:: Try it ::
Your output is the line containing "At what coordinates should I click to accomplish: Open" plus every line after it in the listing, reproduced exactly.

:: Data records ::
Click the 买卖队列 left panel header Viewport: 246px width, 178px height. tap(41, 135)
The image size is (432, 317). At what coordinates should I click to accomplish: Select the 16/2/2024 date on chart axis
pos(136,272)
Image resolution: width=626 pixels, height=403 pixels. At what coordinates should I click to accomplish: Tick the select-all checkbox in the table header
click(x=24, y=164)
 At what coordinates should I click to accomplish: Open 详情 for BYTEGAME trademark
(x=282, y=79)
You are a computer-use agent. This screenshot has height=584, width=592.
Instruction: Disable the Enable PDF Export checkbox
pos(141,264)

:: Task answer ::
 At what coordinates should I click to accomplish: Open 详情 for BYTEGAME trademark
(x=282, y=79)
You are a computer-use agent. This screenshot has height=584, width=592.
Instruction: Disable the Enable PDF Export checkbox
pos(141,264)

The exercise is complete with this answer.